[Source extract start]

Image used with permission by copyright holder

In the early 2000s, Dr. Professor Ferdinand Piëch – now Chairman of the Supervisory Board of Volkswagen AG – dreamed of a car that could achieve a fuel economy rating of one liter per 100 kilometers traveled. While some thought he was mad, it was this idea that spawned the project that would give rise to the XL1: the most fuel-efficient production car in the world.

The Car

The production XL1 represents the third generation of the highly fuel-efficient one-liter concept conceived by Piëch. In fact, the XL1 exceeds the fuel-efficiency goal by achieving 0.9 liters per 100 km or 261 miles per gallon. Achieving this goal took nearly twelve years and hundreds of thousands of man hours. In order to complete the daunting task, Volkswagen engineers had to develop dozens of new technologies both in drivetrain efficiencies and vehicle body construction.

vw xl1 body design
Image used with permission by copyright holder

The XL1 is built in a handcrafted-like method in Volkswagen’s Osnabrück plant in Germany. The dolphin-like two-seater, which is constructed from a revolutionary material called carbon fiber reinforced polymer (CFRP), is powered by a 0.8-liter two-cylinder TDI diesel plug-in hybrid system.

[Source extract end]
[Dataset extract start]

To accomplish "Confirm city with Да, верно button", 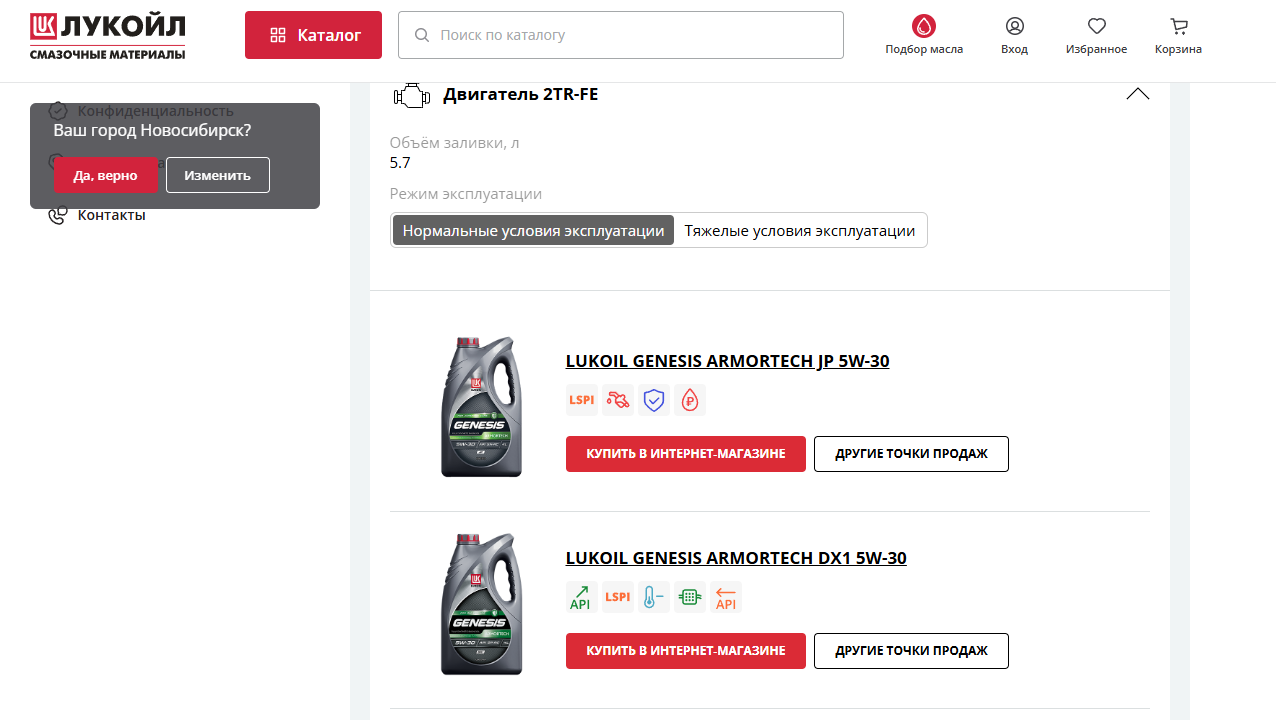I will point(105,175).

[Dataset extract end]

Reproduce the passage of the XL1 article starting at "The XL1 is built" and ending at "plug-in hybrid system.", replacing "handcrafted-like method" with "largely manual process".

The XL1 is built in a largely manual process in Volkswagen’s Osnabrück plant in Germany. The dolphin-like two-seater, which is constructed from a revolutionary material called carbon fiber reinforced polymer (CFRP), is powered by a 0.8-liter two-cylinder TDI diesel plug-in hybrid system.